I love Jay Shetty's podcasts - they're short, insightful and memorable. His voice also has a calming effect on me.

How would you like to see work culture, and the role of the office, evolve?
Having a positive work culture is key to individual and corporate performance and I see 2023 being the year that companies work on shifting gears in the post pandemic era and focusing on getting the work culture right. However, everyone involved has a role to play, naturally. It's on the leadership to implement a value-based culture strategy which sees them be transparent, inspire innovation, reward creativity, grow people, respect diversity, and create meaningful connections across the hierarchies. It's on the employees to bring the best version of themselves to work and enjoy the ride.

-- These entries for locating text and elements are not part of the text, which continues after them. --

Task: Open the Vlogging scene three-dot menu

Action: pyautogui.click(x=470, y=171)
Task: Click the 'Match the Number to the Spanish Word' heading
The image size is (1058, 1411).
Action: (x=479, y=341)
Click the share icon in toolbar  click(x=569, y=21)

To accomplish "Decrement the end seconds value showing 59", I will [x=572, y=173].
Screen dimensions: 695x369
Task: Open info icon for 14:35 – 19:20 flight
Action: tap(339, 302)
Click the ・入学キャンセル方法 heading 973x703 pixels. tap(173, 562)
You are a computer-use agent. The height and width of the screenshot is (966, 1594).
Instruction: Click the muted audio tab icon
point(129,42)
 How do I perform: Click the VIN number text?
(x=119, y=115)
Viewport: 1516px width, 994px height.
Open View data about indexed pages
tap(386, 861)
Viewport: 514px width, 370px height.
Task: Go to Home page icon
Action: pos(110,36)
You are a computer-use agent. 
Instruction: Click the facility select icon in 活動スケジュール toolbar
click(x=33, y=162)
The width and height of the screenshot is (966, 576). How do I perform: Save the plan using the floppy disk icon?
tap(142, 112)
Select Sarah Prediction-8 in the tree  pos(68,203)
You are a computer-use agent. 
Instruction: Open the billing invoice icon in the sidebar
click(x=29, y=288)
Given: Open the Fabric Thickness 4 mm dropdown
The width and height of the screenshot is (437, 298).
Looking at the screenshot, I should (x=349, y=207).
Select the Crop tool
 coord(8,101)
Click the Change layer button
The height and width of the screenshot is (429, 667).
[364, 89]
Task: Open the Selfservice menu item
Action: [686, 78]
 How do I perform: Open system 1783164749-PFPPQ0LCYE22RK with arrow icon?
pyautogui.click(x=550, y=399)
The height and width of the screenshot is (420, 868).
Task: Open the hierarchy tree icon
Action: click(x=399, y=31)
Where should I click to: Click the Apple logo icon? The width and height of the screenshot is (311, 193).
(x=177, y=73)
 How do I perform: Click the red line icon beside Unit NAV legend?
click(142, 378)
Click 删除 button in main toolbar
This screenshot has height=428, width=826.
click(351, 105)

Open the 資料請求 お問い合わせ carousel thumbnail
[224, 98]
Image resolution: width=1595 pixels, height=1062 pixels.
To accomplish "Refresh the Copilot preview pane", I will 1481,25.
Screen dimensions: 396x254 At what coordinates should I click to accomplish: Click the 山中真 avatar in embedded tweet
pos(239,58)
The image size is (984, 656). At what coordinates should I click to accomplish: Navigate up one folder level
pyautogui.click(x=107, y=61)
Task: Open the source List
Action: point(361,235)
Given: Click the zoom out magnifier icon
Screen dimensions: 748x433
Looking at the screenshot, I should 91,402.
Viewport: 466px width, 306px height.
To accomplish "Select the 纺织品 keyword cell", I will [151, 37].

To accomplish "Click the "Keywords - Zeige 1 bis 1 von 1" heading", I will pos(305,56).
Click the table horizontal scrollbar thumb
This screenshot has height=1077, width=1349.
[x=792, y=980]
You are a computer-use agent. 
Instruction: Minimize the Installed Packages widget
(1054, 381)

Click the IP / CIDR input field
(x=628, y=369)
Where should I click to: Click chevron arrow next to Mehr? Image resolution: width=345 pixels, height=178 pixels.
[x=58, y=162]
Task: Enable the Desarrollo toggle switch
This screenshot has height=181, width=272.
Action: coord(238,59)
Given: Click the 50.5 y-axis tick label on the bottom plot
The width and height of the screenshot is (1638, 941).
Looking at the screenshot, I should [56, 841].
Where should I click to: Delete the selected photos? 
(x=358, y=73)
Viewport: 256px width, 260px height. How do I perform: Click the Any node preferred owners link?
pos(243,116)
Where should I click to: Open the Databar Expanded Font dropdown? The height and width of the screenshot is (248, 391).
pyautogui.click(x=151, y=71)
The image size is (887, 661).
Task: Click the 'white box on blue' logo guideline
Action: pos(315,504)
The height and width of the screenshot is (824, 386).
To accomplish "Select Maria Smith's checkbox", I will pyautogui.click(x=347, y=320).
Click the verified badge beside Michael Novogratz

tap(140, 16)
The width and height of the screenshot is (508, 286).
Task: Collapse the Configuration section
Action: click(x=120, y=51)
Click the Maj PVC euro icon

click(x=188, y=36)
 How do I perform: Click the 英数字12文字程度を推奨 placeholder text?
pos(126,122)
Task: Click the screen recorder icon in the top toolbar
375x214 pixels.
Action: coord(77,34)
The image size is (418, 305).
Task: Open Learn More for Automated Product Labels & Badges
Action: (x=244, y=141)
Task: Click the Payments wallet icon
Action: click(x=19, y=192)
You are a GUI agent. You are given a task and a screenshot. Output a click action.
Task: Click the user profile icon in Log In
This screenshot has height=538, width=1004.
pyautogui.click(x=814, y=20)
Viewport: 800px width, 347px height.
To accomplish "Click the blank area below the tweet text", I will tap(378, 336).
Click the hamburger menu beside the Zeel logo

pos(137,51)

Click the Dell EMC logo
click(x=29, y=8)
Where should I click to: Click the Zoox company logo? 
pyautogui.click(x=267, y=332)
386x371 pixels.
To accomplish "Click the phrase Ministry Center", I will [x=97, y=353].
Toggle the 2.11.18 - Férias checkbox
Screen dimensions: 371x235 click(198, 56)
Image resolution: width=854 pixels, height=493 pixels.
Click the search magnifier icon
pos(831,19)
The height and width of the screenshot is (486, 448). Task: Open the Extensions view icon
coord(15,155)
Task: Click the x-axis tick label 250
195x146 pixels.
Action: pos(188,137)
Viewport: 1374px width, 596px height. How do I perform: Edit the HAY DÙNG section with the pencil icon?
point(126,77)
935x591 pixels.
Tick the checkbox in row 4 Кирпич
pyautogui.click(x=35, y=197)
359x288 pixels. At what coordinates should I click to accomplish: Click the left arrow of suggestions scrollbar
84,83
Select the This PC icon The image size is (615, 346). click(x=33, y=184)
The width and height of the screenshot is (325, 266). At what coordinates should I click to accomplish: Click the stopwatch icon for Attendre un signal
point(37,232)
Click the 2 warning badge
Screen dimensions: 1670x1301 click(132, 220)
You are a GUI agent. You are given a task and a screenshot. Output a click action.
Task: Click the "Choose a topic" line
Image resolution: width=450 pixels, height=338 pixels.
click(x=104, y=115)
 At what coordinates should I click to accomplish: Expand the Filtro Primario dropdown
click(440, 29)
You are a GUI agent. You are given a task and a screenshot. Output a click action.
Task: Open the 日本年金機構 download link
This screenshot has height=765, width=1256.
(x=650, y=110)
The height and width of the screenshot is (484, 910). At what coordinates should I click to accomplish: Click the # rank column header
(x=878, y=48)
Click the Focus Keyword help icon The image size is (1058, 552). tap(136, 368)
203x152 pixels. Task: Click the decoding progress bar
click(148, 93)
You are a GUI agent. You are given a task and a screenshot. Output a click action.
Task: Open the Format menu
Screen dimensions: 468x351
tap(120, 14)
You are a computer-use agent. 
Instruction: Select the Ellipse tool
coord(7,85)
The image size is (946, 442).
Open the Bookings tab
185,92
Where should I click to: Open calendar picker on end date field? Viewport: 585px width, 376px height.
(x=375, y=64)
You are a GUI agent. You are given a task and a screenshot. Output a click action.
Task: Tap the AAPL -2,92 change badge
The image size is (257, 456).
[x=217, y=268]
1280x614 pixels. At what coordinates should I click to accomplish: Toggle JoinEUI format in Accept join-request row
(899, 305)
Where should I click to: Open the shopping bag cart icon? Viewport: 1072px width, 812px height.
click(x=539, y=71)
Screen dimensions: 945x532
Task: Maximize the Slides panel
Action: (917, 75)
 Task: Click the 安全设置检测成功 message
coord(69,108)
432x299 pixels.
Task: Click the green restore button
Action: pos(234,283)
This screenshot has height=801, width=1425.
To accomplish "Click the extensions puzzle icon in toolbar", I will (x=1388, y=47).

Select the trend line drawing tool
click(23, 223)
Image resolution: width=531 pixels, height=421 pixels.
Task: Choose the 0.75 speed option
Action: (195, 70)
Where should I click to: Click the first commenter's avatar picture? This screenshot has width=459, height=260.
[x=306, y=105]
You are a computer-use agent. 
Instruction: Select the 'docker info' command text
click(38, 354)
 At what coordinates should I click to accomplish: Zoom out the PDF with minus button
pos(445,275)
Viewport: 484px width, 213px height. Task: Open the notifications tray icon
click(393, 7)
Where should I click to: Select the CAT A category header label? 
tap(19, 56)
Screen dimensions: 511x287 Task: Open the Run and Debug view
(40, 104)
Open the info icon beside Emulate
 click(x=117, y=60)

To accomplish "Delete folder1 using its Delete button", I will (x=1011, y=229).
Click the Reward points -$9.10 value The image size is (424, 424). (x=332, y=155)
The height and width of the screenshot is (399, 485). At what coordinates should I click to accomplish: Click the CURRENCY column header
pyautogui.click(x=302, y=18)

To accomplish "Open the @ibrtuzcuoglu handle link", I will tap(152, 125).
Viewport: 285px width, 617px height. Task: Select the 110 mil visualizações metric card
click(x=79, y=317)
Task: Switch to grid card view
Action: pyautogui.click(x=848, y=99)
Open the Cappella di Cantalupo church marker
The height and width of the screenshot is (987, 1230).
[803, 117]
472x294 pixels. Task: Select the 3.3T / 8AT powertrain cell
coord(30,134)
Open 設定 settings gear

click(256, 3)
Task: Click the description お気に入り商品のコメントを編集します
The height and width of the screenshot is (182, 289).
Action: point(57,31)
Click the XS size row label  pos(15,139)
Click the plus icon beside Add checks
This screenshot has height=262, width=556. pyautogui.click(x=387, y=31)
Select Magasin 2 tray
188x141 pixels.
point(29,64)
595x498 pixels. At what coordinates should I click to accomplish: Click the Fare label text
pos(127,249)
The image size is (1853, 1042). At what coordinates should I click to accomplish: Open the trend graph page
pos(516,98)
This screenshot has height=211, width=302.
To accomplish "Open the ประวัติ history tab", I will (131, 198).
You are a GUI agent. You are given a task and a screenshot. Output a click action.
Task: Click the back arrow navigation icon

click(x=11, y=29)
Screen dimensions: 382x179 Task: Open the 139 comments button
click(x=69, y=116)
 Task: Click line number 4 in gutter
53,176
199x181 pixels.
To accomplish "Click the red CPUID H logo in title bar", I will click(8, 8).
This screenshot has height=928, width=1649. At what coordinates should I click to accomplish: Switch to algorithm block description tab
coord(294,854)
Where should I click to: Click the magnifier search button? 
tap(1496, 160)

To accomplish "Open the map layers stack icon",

How can the PR and communications industry harness innovation to make more progress on diversity, equity and inclusion?
The pandemic showed us that hybrid work actually works, but we must not forget that human connections is important in harnessing creativity, celebrating one another’s differences and communicating effectively despite the madness. Listen to your teams and fulfil your promise to be a more consciously inclusive employer of choice.